Чтобы эффективно решать возникавшие во второй половине XIX в. внешние и внутренние проблемы, китайская бюрократия должна была поощрять торговлю и расширять налоговую базу. Но такая политика разрушила бы гегемонию ученых чиновников, а заодно и весь статичный аграрный порядок, на котором покоилась их власть. Вместо этого чиновники и знатные семьи присвоили себе местные ресурсы после разрушения центрального аппарата. В начале XX в. региональные военачальники сменили имперскую бюрократию прежних лет.
Вполне возможно, что один из этих военачальников мог бы подчинить себе остальных и объединить Китай, чтобы начать политически-реакционную фазу развития страны, сопровождавшуюся промышленной модернизацией. Казалось, одно время Чан Кайши был близок к подобному успеху. Если бы так и произошло, историки сегодня указывали бы скорее на сходства, а не на различия между Китаем и Японией. Между этими странами возникла бы важная параллель в том, как один сегмент обособляет себя от остального общества, получает власть и порождает консервативный вариант модернизации.

[Условие задачи] Выпишите из текста о Китае отрывок от слов «Чтобы эффективно решать» до слов «бюрократию прежних лет.» без изменений. Строки, приведённые далее, здесь не используются.

[Исследуемые данные]
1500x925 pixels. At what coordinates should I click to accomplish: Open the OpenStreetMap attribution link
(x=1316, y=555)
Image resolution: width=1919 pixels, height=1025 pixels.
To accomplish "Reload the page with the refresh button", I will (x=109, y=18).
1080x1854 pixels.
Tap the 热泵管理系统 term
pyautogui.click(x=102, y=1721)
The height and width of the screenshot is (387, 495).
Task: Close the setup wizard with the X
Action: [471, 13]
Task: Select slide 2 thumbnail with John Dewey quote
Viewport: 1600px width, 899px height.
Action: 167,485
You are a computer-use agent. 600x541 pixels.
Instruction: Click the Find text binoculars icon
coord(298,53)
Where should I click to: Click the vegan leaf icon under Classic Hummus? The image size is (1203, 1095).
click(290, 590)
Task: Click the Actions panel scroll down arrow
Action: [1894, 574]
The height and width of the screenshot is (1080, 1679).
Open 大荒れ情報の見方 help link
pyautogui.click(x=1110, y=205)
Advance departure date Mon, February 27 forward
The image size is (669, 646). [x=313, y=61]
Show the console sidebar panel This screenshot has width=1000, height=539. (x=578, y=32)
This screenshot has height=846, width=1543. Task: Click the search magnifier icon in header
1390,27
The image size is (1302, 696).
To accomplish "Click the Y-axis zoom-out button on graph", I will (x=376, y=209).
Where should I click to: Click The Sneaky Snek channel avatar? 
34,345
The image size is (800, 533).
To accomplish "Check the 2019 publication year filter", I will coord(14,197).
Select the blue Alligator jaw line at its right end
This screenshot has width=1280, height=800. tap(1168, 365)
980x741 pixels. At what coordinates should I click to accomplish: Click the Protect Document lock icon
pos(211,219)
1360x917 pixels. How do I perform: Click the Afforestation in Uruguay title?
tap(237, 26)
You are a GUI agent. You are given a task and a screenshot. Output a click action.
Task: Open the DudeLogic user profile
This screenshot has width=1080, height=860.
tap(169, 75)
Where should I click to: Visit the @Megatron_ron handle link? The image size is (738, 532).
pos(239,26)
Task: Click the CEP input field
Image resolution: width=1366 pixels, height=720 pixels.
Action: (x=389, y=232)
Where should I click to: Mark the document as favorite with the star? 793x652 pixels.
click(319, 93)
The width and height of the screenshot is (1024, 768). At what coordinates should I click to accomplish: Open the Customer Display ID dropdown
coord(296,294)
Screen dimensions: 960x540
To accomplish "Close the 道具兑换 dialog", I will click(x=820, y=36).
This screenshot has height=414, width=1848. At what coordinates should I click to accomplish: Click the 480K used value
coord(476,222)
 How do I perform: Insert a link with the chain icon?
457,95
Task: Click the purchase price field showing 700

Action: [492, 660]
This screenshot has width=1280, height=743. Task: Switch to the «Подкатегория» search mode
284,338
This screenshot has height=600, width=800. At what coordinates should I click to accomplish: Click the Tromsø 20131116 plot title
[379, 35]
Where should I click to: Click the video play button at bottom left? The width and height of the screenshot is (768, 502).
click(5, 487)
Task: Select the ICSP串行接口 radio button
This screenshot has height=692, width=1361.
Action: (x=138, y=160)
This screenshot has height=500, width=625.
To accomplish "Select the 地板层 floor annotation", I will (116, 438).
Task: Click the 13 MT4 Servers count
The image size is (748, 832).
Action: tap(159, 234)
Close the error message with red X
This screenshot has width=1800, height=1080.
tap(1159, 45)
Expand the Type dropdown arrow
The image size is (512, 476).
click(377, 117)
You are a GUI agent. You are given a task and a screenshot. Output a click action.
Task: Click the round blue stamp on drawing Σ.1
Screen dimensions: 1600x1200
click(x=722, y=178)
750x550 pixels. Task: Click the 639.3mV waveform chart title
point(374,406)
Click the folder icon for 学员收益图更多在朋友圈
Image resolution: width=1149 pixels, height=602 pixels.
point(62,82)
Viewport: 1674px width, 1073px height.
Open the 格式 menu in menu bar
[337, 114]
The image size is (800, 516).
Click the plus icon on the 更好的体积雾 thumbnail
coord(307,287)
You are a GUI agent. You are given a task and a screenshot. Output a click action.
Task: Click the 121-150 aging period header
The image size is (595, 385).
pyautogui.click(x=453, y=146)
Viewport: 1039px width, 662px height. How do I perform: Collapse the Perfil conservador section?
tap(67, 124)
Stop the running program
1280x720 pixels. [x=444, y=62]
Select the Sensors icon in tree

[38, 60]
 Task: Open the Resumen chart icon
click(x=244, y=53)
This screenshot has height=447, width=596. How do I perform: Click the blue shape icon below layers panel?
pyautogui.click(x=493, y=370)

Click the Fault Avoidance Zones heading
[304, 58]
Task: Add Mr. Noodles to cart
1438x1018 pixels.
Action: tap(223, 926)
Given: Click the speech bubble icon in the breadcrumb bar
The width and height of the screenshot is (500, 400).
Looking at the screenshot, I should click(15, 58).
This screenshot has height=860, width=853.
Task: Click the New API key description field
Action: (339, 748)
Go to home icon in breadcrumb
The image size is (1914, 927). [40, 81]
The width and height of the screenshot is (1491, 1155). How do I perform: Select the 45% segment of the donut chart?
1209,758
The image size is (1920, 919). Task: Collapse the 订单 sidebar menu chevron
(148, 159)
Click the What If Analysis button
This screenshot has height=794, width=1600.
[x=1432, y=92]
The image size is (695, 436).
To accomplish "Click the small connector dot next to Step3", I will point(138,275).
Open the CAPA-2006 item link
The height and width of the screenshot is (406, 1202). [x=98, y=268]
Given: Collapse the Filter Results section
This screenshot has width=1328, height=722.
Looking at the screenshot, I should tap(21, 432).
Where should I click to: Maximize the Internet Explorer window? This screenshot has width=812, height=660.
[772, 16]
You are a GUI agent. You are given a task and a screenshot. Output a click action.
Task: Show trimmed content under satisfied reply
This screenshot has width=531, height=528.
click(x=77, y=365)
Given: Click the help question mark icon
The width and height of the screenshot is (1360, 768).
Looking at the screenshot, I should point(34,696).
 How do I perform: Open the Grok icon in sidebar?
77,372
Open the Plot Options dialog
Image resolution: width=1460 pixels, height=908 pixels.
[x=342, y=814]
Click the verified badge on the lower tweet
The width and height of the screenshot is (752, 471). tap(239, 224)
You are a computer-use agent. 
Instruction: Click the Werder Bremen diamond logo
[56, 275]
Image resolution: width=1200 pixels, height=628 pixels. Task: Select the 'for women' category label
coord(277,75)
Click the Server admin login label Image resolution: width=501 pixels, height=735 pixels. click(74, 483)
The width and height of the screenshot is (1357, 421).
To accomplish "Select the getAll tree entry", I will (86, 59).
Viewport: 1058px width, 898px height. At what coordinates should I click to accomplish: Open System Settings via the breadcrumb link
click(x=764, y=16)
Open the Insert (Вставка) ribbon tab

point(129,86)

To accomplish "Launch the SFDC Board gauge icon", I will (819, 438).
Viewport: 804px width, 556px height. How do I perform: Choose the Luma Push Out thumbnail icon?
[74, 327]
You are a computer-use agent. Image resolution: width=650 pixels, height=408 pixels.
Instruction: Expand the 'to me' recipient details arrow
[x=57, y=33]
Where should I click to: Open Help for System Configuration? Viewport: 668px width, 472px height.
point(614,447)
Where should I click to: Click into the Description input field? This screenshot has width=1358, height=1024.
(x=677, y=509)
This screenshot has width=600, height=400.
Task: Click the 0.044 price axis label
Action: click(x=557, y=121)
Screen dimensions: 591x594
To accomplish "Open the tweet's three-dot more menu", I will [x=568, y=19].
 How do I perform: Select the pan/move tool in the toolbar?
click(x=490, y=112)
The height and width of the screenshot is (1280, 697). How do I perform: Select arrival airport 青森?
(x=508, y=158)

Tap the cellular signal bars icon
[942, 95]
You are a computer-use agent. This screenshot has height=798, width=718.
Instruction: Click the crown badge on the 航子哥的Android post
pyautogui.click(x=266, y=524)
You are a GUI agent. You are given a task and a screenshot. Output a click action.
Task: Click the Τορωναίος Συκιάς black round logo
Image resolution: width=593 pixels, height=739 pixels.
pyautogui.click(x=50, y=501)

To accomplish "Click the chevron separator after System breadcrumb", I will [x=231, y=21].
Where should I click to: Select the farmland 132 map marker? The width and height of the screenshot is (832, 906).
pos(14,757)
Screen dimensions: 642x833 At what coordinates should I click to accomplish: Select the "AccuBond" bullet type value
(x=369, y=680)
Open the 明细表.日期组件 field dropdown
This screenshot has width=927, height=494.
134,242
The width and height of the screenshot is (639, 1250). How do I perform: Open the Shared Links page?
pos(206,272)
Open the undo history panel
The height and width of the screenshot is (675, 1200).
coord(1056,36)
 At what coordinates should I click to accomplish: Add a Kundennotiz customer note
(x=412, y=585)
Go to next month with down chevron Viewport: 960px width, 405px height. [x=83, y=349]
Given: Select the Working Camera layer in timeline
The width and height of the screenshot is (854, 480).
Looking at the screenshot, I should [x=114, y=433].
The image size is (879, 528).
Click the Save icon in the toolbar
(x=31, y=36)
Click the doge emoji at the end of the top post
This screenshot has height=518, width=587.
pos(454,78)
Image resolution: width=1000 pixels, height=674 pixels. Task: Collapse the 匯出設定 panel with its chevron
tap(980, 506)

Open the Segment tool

[Письменный ответ]
Чтобы эффективно решать возникавшие во второй половине XIX в. внешние и внутренние проблемы, китайская бюрократия должна была поощрять торговлю и расширять налоговую базу. Но такая политика разрушила бы гегемонию ученых чиновников, а заодно и весь статичный аграрный порядок, на котором покоилась их власть. Вместо этого чиновники и знатные семьи присвоили себе местные ресурсы после разрушения центрального аппарата. В начале XX в. региональные военачальники сменили имперскую бюрократию прежних лет.